*Exercise material*.
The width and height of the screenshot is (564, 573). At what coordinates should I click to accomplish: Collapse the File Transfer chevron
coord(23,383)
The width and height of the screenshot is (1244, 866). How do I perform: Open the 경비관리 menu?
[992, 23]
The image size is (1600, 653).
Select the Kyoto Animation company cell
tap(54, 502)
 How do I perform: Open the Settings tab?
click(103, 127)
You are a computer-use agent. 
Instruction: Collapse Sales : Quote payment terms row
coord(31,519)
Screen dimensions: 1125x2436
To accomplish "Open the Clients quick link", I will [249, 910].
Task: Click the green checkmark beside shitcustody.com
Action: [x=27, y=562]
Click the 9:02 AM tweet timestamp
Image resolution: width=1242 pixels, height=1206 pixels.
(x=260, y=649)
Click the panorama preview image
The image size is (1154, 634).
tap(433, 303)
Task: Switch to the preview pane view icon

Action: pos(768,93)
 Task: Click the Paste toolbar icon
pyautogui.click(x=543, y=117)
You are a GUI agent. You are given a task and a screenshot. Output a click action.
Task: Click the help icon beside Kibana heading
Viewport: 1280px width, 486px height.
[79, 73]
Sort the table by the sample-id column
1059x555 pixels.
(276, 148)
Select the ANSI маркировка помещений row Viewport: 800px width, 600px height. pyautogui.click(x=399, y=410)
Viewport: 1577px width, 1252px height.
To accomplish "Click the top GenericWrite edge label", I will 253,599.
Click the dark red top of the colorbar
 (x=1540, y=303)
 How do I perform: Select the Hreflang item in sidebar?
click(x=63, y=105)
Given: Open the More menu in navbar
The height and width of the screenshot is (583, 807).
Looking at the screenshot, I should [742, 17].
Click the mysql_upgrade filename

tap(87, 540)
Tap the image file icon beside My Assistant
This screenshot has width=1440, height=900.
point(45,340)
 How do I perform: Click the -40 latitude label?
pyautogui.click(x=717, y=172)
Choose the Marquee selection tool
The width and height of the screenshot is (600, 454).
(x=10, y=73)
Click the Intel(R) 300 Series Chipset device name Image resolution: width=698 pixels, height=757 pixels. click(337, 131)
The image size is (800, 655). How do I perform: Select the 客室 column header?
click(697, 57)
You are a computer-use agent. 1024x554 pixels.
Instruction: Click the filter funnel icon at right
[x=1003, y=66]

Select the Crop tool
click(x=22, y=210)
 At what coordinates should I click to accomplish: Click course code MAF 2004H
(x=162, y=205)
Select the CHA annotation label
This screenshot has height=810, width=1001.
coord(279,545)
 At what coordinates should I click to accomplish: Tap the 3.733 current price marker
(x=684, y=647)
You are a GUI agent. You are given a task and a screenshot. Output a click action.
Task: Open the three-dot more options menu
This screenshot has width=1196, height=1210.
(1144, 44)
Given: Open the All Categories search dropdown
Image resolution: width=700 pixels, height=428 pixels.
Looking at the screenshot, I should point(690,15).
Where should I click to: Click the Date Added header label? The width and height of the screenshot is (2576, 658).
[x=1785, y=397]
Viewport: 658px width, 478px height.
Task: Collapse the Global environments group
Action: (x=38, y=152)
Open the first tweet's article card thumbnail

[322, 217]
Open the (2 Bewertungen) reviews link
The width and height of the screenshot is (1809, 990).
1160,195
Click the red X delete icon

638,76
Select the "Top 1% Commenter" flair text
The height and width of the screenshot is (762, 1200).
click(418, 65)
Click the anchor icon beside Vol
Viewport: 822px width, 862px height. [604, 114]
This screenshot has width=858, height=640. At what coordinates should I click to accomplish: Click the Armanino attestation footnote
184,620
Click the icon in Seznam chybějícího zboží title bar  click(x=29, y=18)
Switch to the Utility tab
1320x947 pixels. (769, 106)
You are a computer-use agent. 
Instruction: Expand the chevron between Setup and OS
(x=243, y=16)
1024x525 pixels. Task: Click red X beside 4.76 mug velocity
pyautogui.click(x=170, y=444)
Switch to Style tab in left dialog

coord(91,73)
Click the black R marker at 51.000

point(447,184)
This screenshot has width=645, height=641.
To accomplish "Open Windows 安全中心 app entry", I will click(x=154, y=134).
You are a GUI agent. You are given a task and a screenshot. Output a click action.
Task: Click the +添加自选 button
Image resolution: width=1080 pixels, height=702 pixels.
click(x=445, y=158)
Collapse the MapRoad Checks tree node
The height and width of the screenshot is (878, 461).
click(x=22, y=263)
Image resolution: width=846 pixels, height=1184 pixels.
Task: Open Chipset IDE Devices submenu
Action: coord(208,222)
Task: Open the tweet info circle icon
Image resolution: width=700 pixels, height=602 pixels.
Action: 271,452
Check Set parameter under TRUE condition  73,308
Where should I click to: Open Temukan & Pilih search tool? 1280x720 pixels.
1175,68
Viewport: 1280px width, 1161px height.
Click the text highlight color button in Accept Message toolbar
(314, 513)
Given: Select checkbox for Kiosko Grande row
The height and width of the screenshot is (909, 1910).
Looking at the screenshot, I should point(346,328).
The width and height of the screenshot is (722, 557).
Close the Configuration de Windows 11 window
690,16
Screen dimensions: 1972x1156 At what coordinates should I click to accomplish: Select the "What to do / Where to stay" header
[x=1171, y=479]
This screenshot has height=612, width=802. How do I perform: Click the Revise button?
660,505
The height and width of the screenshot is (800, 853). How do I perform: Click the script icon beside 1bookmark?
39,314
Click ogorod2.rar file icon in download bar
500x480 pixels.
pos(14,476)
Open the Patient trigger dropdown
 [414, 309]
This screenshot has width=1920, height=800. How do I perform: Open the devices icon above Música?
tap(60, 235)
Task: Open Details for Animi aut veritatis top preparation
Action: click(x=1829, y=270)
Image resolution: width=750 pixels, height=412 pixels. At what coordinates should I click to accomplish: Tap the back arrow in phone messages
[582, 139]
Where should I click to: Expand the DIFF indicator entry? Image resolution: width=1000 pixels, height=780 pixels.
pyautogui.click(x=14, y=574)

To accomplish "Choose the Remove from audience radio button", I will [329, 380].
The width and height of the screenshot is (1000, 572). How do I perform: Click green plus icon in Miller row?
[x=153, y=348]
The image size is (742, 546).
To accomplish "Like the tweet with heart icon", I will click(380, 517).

*What you need to do*. Output the records in full, exactly.

*Answer for this exercise*.
The width and height of the screenshot is (564, 573). At what coordinates should I click to accomplish: Collapse the File Transfer chevron
coord(23,383)
The width and height of the screenshot is (1244, 866). How do I perform: Open the 경비관리 menu?
[992, 23]
The image size is (1600, 653).
Select the Kyoto Animation company cell
tap(54, 502)
 How do I perform: Open the Settings tab?
click(103, 127)
You are a computer-use agent. 
Instruction: Collapse Sales : Quote payment terms row
coord(31,519)
Screen dimensions: 1125x2436
To accomplish "Open the Clients quick link", I will [249, 910].
Task: Click the green checkmark beside shitcustody.com
Action: [x=27, y=562]
Click the 9:02 AM tweet timestamp
Image resolution: width=1242 pixels, height=1206 pixels.
(x=260, y=649)
Click the panorama preview image
The image size is (1154, 634).
tap(433, 303)
Task: Switch to the preview pane view icon

Action: pos(768,93)
 Task: Click the Paste toolbar icon
pyautogui.click(x=543, y=117)
You are a GUI agent. You are given a task and a screenshot. Output a click action.
Task: Click the help icon beside Kibana heading
Viewport: 1280px width, 486px height.
[79, 73]
Sort the table by the sample-id column
1059x555 pixels.
(276, 148)
Select the ANSI маркировка помещений row Viewport: 800px width, 600px height. pyautogui.click(x=399, y=410)
Viewport: 1577px width, 1252px height.
To accomplish "Click the top GenericWrite edge label", I will 253,599.
Click the dark red top of the colorbar
 (x=1540, y=303)
 How do I perform: Select the Hreflang item in sidebar?
click(x=63, y=105)
Given: Open the More menu in navbar
The height and width of the screenshot is (583, 807).
Looking at the screenshot, I should [742, 17].
Click the mysql_upgrade filename

tap(87, 540)
Tap the image file icon beside My Assistant
This screenshot has width=1440, height=900.
point(45,340)
 How do I perform: Click the -40 latitude label?
pyautogui.click(x=717, y=172)
Choose the Marquee selection tool
The width and height of the screenshot is (600, 454).
(x=10, y=73)
Click the Intel(R) 300 Series Chipset device name Image resolution: width=698 pixels, height=757 pixels. click(337, 131)
The image size is (800, 655). How do I perform: Select the 客室 column header?
click(697, 57)
You are a computer-use agent. 1024x554 pixels.
Instruction: Click the filter funnel icon at right
[x=1003, y=66]

Select the Crop tool
click(x=22, y=210)
 At what coordinates should I click to accomplish: Click course code MAF 2004H
(x=162, y=205)
Select the CHA annotation label
This screenshot has height=810, width=1001.
coord(279,545)
 At what coordinates should I click to accomplish: Tap the 3.733 current price marker
(x=684, y=647)
You are a GUI agent. You are given a task and a screenshot. Output a click action.
Task: Open the three-dot more options menu
This screenshot has width=1196, height=1210.
(1144, 44)
Given: Open the All Categories search dropdown
Image resolution: width=700 pixels, height=428 pixels.
Looking at the screenshot, I should point(690,15).
Where should I click to: Click the Date Added header label? The width and height of the screenshot is (2576, 658).
[x=1785, y=397]
Viewport: 658px width, 478px height.
Task: Collapse the Global environments group
Action: (x=38, y=152)
Open the first tweet's article card thumbnail

[322, 217]
Open the (2 Bewertungen) reviews link
The width and height of the screenshot is (1809, 990).
1160,195
Click the red X delete icon

638,76
Select the "Top 1% Commenter" flair text
The height and width of the screenshot is (762, 1200).
click(418, 65)
Click the anchor icon beside Vol
Viewport: 822px width, 862px height. [604, 114]
This screenshot has width=858, height=640. At what coordinates should I click to accomplish: Click the Armanino attestation footnote
184,620
Click the icon in Seznam chybějícího zboží title bar  click(x=29, y=18)
Switch to the Utility tab
1320x947 pixels. (769, 106)
You are a computer-use agent. 
Instruction: Expand the chevron between Setup and OS
(x=243, y=16)
1024x525 pixels. Task: Click red X beside 4.76 mug velocity
pyautogui.click(x=170, y=444)
Switch to Style tab in left dialog

coord(91,73)
Click the black R marker at 51.000

point(447,184)
This screenshot has width=645, height=641.
To accomplish "Open Windows 安全中心 app entry", I will click(x=154, y=134).
You are a GUI agent. You are given a task and a screenshot. Output a click action.
Task: Click the +添加自选 button
Image resolution: width=1080 pixels, height=702 pixels.
click(x=445, y=158)
Collapse the MapRoad Checks tree node
The height and width of the screenshot is (878, 461).
click(x=22, y=263)
Image resolution: width=846 pixels, height=1184 pixels.
Task: Open Chipset IDE Devices submenu
Action: coord(208,222)
Task: Open the tweet info circle icon
Image resolution: width=700 pixels, height=602 pixels.
Action: 271,452
Check Set parameter under TRUE condition  73,308
Where should I click to: Open Temukan & Pilih search tool? 1280x720 pixels.
1175,68
Viewport: 1280px width, 1161px height.
Click the text highlight color button in Accept Message toolbar
(314, 513)
Given: Select checkbox for Kiosko Grande row
The height and width of the screenshot is (909, 1910).
Looking at the screenshot, I should point(346,328).
The width and height of the screenshot is (722, 557).
Close the Configuration de Windows 11 window
690,16
Screen dimensions: 1972x1156 At what coordinates should I click to accomplish: Select the "What to do / Where to stay" header
[x=1171, y=479]
This screenshot has height=612, width=802. How do I perform: Click the Revise button?
660,505
The height and width of the screenshot is (800, 853). How do I perform: Click the script icon beside 1bookmark?
39,314
Click ogorod2.rar file icon in download bar
500x480 pixels.
pos(14,476)
Open the Patient trigger dropdown
 [414, 309]
This screenshot has width=1920, height=800. How do I perform: Open the devices icon above Música?
tap(60, 235)
Task: Open Details for Animi aut veritatis top preparation
Action: click(x=1829, y=270)
Image resolution: width=750 pixels, height=412 pixels. At what coordinates should I click to accomplish: Tap the back arrow in phone messages
[582, 139]
Where should I click to: Expand the DIFF indicator entry? Image resolution: width=1000 pixels, height=780 pixels.
pyautogui.click(x=14, y=574)

To accomplish "Choose the Remove from audience radio button", I will [329, 380].
The width and height of the screenshot is (1000, 572). How do I perform: Click green plus icon in Miller row?
[x=153, y=348]
The image size is (742, 546).
To accomplish "Like the tweet with heart icon", I will click(380, 517).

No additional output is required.